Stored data
- Opening Delimiter -
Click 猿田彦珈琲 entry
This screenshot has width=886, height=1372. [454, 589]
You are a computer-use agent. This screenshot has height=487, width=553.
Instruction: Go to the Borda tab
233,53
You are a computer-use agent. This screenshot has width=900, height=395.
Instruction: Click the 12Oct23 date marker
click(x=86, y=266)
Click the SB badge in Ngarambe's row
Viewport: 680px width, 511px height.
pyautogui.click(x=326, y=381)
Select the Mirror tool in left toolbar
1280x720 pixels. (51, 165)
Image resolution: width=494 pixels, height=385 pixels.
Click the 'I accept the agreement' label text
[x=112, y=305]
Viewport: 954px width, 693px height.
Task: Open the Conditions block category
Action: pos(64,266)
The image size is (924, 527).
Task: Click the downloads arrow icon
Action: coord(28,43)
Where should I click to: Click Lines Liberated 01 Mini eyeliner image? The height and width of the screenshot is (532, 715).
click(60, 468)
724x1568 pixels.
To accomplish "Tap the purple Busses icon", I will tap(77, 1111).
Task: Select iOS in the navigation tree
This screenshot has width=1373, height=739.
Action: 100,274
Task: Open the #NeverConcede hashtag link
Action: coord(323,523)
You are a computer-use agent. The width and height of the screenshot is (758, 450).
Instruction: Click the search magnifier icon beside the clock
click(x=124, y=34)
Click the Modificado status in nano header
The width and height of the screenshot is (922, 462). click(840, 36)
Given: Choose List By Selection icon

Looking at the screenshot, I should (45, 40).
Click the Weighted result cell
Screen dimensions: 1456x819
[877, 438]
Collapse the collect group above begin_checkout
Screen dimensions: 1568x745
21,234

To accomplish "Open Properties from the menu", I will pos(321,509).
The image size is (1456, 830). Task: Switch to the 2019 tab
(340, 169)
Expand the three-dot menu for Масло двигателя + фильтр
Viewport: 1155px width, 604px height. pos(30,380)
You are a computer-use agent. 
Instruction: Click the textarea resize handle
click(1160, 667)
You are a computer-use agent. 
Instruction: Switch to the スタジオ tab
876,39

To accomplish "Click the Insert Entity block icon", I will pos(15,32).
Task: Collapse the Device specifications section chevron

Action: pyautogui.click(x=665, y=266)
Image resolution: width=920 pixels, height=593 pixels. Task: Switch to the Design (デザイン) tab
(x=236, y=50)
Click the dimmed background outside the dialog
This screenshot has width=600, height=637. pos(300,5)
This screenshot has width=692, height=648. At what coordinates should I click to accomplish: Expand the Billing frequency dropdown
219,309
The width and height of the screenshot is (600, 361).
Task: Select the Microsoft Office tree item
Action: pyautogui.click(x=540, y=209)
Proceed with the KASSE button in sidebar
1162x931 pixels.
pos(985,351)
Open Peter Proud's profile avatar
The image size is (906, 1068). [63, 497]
- Closing Delimiter -
WHAT NEEDS TO BE DONE
Your response must contain all of the records, copied exactly.

RESPONSE
Click 猿田彦珈琲 entry
This screenshot has width=886, height=1372. [454, 589]
You are a computer-use agent. This screenshot has height=487, width=553.
Instruction: Go to the Borda tab
233,53
You are a computer-use agent. This screenshot has width=900, height=395.
Instruction: Click the 12Oct23 date marker
click(x=86, y=266)
Click the SB badge in Ngarambe's row
Viewport: 680px width, 511px height.
pyautogui.click(x=326, y=381)
Select the Mirror tool in left toolbar
1280x720 pixels. (51, 165)
Image resolution: width=494 pixels, height=385 pixels.
Click the 'I accept the agreement' label text
[x=112, y=305]
Viewport: 954px width, 693px height.
Task: Open the Conditions block category
Action: pos(64,266)
The image size is (924, 527).
Task: Click the downloads arrow icon
Action: coord(28,43)
Where should I click to: Click Lines Liberated 01 Mini eyeliner image? The height and width of the screenshot is (532, 715).
click(60, 468)
724x1568 pixels.
To accomplish "Tap the purple Busses icon", I will tap(77, 1111).
Task: Select iOS in the navigation tree
This screenshot has width=1373, height=739.
Action: 100,274
Task: Open the #NeverConcede hashtag link
Action: coord(323,523)
You are a computer-use agent. The width and height of the screenshot is (758, 450).
Instruction: Click the search magnifier icon beside the clock
click(x=124, y=34)
Click the Modificado status in nano header
The width and height of the screenshot is (922, 462). click(840, 36)
Given: Choose List By Selection icon

Looking at the screenshot, I should (45, 40).
Click the Weighted result cell
Screen dimensions: 1456x819
[877, 438]
Collapse the collect group above begin_checkout
Screen dimensions: 1568x745
21,234

To accomplish "Open Properties from the menu", I will pos(321,509).
The image size is (1456, 830). Task: Switch to the 2019 tab
(340, 169)
Expand the three-dot menu for Масло двигателя + фильтр
Viewport: 1155px width, 604px height. pos(30,380)
You are a computer-use agent. 
Instruction: Click the textarea resize handle
click(1160, 667)
You are a computer-use agent. 
Instruction: Switch to the スタジオ tab
876,39

To accomplish "Click the Insert Entity block icon", I will pos(15,32).
Task: Collapse the Device specifications section chevron

Action: pyautogui.click(x=665, y=266)
Image resolution: width=920 pixels, height=593 pixels. Task: Switch to the Design (デザイン) tab
(x=236, y=50)
Click the dimmed background outside the dialog
This screenshot has width=600, height=637. pos(300,5)
This screenshot has width=692, height=648. At what coordinates should I click to accomplish: Expand the Billing frequency dropdown
219,309
The width and height of the screenshot is (600, 361).
Task: Select the Microsoft Office tree item
Action: pyautogui.click(x=540, y=209)
Proceed with the KASSE button in sidebar
1162x931 pixels.
pos(985,351)
Open Peter Proud's profile avatar
The image size is (906, 1068). [63, 497]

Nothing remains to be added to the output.